* Begin DATASET ENTRIES *
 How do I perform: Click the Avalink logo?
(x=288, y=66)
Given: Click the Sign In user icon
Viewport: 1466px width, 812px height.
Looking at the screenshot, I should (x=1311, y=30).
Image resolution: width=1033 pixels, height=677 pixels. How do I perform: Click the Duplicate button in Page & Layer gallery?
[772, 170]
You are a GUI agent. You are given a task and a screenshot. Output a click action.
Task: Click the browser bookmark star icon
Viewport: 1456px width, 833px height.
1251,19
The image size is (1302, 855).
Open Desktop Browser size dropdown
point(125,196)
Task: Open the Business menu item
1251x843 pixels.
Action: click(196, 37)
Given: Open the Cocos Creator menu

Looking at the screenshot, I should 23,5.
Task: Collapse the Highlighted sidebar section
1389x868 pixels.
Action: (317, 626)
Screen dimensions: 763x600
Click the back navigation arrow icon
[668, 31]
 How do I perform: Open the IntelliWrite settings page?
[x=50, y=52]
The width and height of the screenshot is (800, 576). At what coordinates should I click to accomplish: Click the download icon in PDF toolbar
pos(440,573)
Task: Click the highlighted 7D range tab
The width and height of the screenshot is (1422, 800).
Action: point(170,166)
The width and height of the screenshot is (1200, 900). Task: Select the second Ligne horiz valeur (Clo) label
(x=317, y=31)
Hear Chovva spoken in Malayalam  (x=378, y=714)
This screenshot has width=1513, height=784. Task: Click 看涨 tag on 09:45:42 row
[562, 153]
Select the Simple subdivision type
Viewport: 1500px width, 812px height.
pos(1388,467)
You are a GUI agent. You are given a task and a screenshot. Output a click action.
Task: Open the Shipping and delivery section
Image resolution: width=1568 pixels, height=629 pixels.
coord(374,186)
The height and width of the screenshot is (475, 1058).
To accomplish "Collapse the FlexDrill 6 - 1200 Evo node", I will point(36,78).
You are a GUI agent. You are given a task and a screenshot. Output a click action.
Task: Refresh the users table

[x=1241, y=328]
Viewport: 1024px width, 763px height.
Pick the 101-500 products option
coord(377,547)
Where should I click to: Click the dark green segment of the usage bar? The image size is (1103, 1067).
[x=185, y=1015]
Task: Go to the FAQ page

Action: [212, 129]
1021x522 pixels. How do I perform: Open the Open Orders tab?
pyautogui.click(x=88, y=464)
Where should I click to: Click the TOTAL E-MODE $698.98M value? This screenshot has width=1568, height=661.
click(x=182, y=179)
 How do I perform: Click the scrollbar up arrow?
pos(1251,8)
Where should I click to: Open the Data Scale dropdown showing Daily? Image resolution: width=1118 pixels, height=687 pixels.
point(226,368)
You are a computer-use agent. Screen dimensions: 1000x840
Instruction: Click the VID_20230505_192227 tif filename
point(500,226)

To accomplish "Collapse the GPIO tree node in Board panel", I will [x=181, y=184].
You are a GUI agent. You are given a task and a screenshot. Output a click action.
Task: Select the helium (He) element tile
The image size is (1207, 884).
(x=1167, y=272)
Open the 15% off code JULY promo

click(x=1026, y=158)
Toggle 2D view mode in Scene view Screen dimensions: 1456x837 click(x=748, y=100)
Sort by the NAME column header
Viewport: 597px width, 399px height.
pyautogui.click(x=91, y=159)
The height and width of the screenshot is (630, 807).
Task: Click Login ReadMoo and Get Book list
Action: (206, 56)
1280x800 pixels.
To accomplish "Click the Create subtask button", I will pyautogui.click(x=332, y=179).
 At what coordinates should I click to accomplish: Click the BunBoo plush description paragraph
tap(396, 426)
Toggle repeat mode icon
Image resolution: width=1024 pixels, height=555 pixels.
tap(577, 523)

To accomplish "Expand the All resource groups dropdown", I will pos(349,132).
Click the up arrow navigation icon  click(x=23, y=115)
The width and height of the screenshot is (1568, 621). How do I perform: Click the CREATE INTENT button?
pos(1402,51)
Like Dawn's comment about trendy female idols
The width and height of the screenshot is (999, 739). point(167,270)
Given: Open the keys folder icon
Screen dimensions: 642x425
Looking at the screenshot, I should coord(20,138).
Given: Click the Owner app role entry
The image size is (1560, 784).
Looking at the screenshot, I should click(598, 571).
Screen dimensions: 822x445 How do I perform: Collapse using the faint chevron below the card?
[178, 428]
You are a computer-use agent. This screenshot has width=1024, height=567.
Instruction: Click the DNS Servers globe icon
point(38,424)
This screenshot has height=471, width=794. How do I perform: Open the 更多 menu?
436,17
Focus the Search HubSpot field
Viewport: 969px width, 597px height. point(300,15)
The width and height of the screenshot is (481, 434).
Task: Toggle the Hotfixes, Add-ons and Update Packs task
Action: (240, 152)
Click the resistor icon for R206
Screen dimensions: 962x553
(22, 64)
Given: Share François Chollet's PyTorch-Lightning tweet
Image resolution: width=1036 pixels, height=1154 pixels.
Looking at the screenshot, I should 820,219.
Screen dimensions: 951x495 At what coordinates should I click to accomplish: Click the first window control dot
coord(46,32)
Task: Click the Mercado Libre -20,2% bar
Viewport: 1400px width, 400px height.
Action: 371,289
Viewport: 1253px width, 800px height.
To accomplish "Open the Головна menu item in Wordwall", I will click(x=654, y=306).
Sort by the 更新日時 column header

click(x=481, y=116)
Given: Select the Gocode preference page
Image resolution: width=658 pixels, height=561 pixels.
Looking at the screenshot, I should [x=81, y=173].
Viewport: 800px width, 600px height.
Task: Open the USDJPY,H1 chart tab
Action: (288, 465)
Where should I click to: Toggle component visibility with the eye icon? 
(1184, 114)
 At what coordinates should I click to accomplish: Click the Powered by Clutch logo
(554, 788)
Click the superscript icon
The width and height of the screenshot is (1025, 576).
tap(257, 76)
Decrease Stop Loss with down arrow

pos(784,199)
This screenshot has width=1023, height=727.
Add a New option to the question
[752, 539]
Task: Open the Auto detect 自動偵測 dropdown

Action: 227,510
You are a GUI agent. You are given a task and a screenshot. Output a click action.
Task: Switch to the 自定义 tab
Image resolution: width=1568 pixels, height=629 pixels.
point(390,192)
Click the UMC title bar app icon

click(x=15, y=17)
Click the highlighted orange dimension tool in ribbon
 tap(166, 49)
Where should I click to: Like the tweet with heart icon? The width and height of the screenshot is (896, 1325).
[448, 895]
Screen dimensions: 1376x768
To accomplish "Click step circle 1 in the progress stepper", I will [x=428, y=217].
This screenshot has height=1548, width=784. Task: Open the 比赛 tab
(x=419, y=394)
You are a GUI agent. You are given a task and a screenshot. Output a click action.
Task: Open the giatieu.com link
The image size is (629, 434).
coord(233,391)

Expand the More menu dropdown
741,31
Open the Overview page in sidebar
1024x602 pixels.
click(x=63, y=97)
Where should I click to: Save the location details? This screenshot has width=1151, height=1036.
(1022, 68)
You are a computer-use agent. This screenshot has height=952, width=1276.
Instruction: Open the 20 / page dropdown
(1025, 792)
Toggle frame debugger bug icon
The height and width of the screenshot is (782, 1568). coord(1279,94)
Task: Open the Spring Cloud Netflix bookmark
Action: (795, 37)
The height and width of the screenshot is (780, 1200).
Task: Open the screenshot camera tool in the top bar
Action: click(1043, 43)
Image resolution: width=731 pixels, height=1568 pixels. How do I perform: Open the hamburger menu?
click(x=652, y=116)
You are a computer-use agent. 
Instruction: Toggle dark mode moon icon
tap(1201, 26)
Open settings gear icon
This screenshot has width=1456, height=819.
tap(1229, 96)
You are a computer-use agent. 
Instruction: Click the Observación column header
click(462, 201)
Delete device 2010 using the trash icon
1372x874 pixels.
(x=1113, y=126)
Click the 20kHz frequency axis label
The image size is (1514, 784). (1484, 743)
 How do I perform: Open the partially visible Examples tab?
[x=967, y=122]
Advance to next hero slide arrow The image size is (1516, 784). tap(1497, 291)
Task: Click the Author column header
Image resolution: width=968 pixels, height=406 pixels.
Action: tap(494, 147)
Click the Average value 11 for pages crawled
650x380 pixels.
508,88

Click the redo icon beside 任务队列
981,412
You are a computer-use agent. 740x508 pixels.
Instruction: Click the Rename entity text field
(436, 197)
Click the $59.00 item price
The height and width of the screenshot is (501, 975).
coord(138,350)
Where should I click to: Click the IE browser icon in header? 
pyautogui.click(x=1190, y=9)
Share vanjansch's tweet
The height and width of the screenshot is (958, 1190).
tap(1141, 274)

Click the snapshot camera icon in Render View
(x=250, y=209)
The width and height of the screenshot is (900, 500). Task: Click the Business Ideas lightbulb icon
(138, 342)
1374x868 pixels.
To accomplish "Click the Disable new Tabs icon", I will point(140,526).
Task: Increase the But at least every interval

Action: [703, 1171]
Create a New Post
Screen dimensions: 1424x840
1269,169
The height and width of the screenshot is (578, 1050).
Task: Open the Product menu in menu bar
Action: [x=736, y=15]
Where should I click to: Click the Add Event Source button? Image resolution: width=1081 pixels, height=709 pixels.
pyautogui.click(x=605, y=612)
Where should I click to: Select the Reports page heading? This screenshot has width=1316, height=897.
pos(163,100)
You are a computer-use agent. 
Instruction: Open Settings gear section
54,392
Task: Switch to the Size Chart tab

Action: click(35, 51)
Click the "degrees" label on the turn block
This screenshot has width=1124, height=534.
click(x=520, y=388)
* End DATASET ENTRIES *
● **TASK DIRECTIONS**:
Count the lines in the items above that contain the string "header". Give only that number.

● **RESULT FOR THIS EXERCISE**:
5